True, there are more road service calls in cold weather for dead batteries that cause starting failure. That's when a battery's output is diminished because of sluggish electro-chemical action that gives the battery its power. Also, colder temperatures increase thickness of the engine oil, making the engine harder to turn over. These factors lead to harder starting.
"An average of one out of four vehicles gets a new battery every year," said Rich White, executive director of the Car Care Council. "Sooner or later all batteries have to be replaced, but having to so prematurely can involve more than the cost of a road service call and a new battery, it can be inconvenient as well."
To get the most life out of a battery, White suggests the following:
Be sure the electrical system is charging at the correct rate; overcharging can damage a battery as quickly as undercharging.
If your battery is the type that needs to be topped off, check it regularly, especially in hot weather.
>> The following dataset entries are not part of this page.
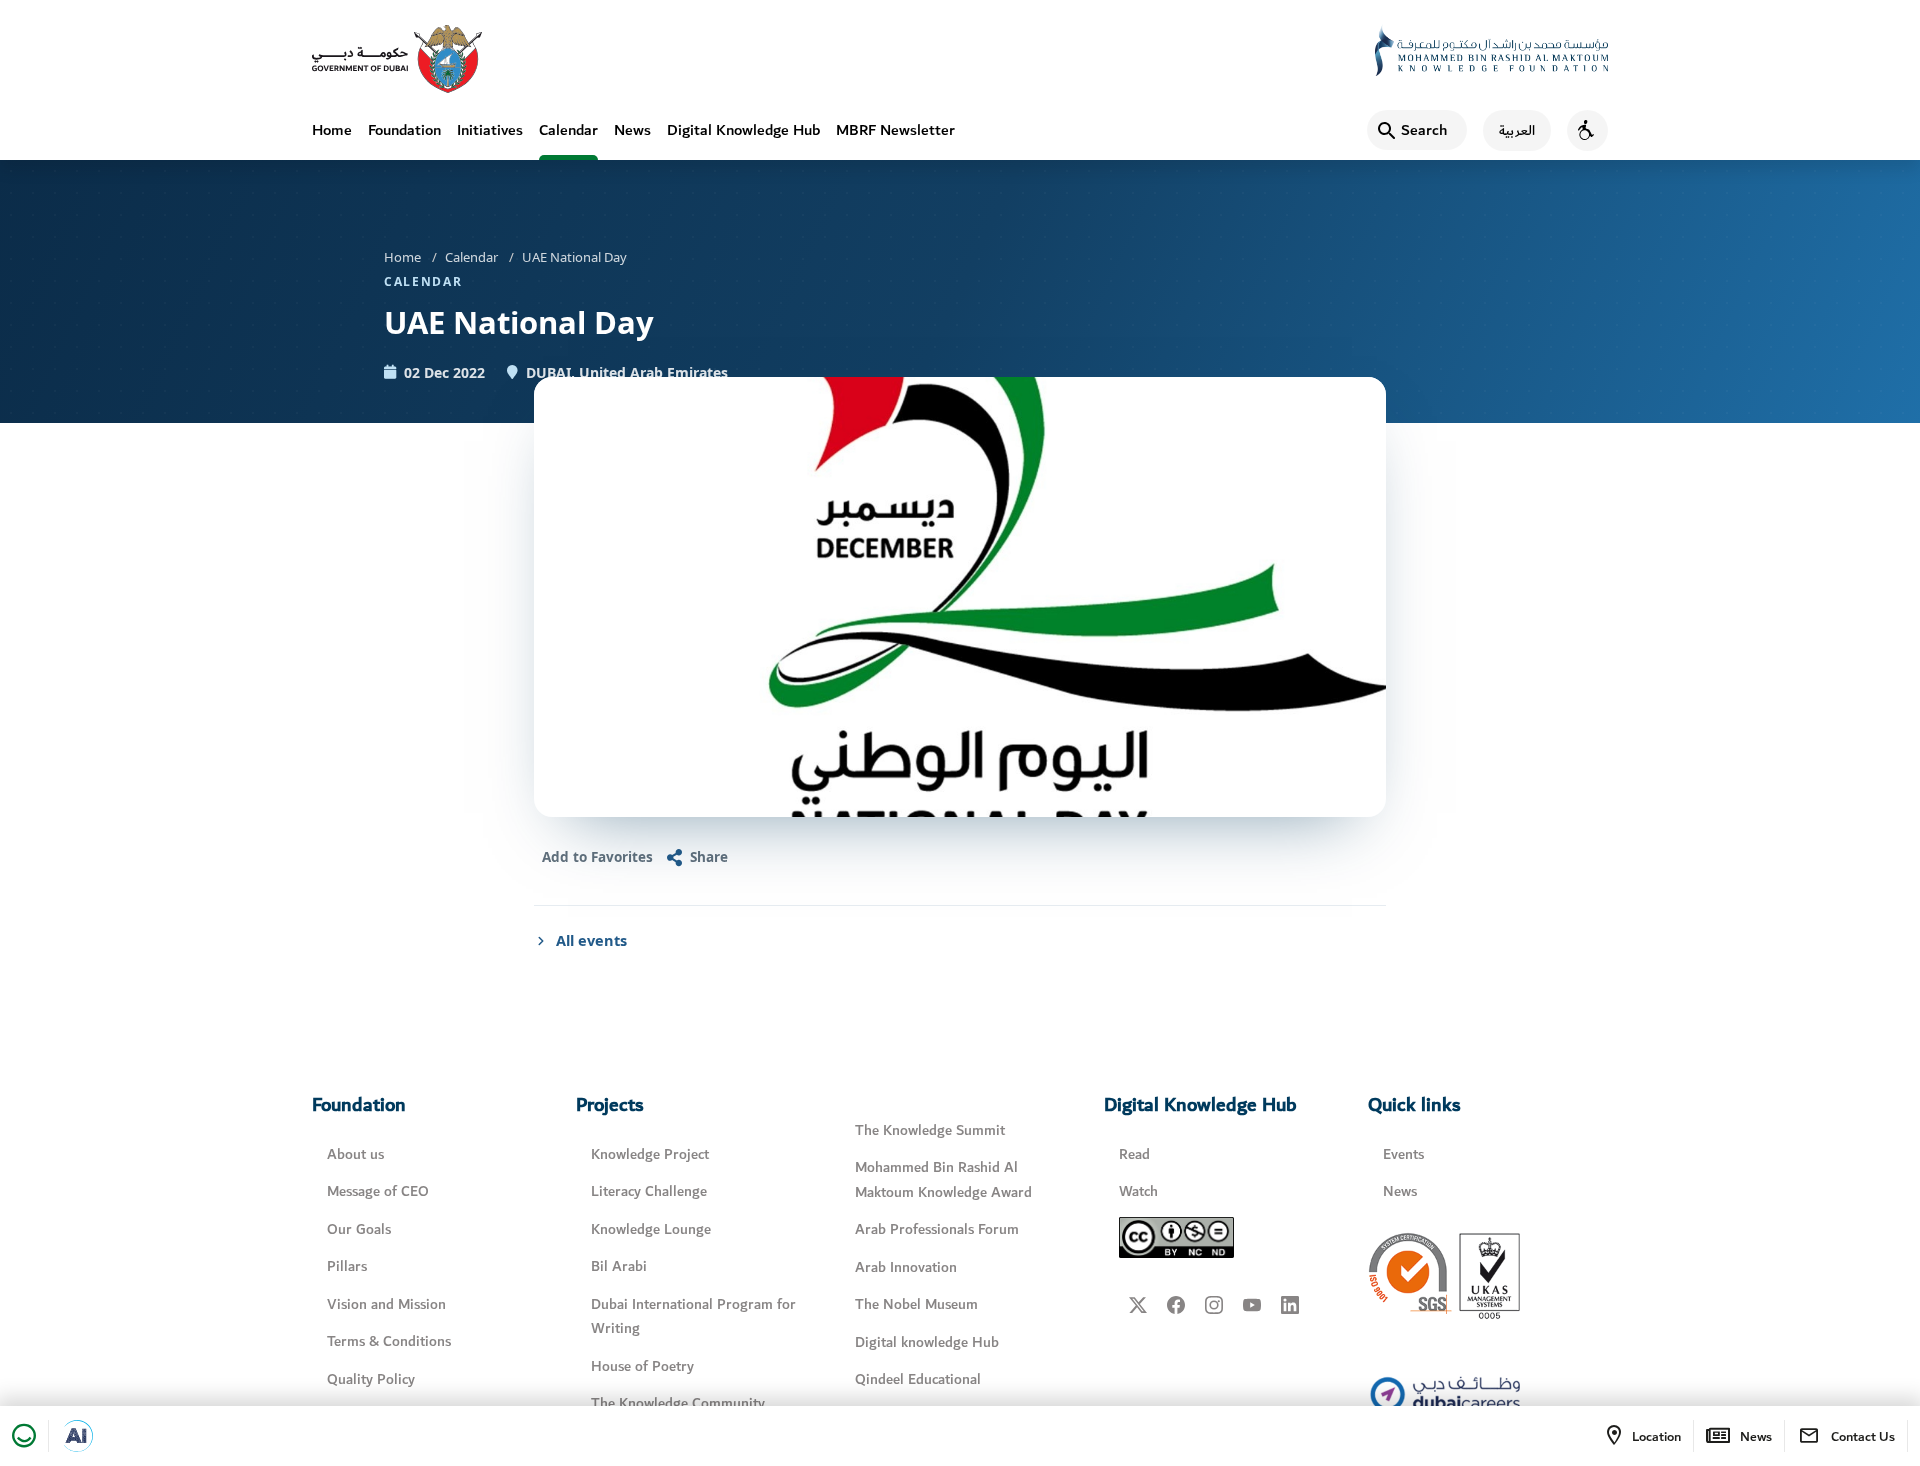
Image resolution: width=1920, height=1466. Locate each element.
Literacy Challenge (649, 1191)
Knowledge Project (650, 1154)
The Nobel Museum (916, 1304)
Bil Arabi (619, 1266)
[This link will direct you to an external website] (397, 59)
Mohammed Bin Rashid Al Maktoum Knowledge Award (943, 1180)
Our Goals (359, 1229)
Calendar (568, 130)
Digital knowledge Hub (927, 1342)
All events (591, 940)
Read (1134, 1154)
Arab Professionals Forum (937, 1229)
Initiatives (490, 130)
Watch (1138, 1191)
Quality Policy (371, 1379)
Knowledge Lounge (651, 1229)
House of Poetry (642, 1366)
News (632, 130)
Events (1403, 1154)
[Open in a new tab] (77, 1436)
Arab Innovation (906, 1267)
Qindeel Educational (918, 1379)
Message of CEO (378, 1191)
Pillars (347, 1266)
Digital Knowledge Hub (743, 130)
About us (355, 1154)
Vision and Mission (386, 1304)
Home (332, 130)
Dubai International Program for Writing (693, 1317)
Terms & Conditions (389, 1341)
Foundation (404, 130)
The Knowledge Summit (930, 1130)
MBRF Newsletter (895, 130)
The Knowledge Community (678, 1403)
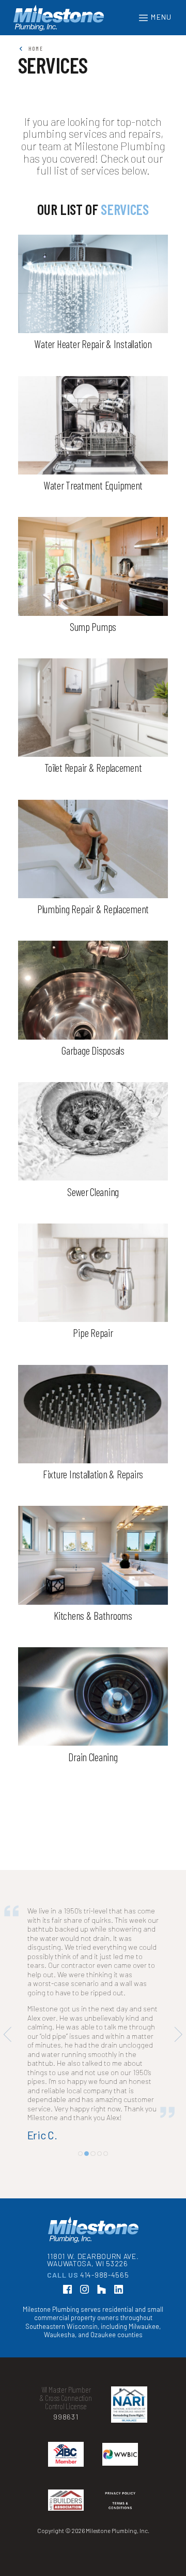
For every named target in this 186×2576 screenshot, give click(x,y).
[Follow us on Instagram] (84, 2344)
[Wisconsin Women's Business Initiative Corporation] (120, 2507)
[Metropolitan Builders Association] (66, 2553)
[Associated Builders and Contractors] (66, 2507)
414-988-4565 (104, 2329)
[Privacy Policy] (120, 2553)
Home (34, 48)
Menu (160, 16)
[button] (80, 2208)
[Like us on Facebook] (67, 2344)
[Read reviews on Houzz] (101, 2344)
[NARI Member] (129, 2458)
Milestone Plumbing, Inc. (58, 18)
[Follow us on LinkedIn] (118, 2344)
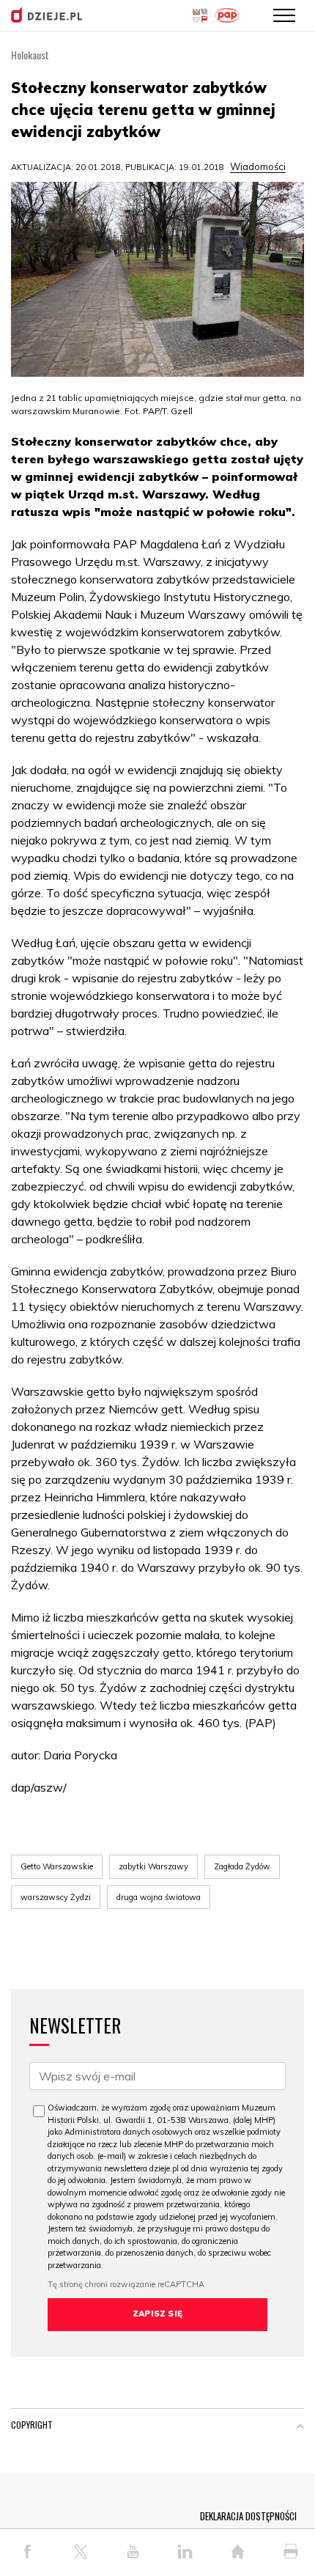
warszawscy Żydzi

Add distilled water when necessary.
Always replace a battery with one that's rated at least as high as the one originally specified.
Keep the top of the battery clean. Dirt becomes a conductor, which drains battery power. Further, as corrosion accumulates on battery terminals it becomes an insulator, inhibiting current flow.
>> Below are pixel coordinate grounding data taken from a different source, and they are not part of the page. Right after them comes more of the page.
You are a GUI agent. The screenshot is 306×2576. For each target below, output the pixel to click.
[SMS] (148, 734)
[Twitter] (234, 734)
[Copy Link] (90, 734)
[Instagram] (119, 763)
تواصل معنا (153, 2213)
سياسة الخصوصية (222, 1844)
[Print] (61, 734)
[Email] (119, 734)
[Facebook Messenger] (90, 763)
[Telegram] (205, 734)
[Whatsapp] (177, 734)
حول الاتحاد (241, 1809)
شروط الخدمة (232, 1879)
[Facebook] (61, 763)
Cold Facts About A/C Refrigerant
How did we ever get along without air conditioning in our cars? It's a feature we take for granted until, suddenly, it's blowing hot air.
In the past few years, many owners have discovered that fixing an inoperative air conditioner can cost a few hundred dollars or more, depending upon the make and model of vehicle. The reason is that the old standby R-12 refrigerant, trade named DuPont Freon, has been replaced by R-134a. Touted as being environmentally safer than its predecessor, R-134a has been standard since '94.
If your older vehicle needs major repairs to the air conditioning system you can expect to replace refrigerant and the oil in the compressor in addition to the old components. You also may need to install a retrofit conversion. Do not allow anyone to mix refrigerants. They're not inter-changeable. You cannot add R-134a to your older air conditioner without first flushing the system. Further, according to the Car Care Council, some substitutes are volatile mixtures of propane, butane and flammable hydrocarbons. Keep in mind the fact that if your vehicle is leaking refrigerant, you're damaging the ozone layer.
An annual inspection of the vehicle, including the air conditioning system, may help forestall costly repairs. Many automotive service shops offer AC inspection specials when warm weather arrives. Otherwise, ask your service center to evaluate your system before those hot and humid days of summer.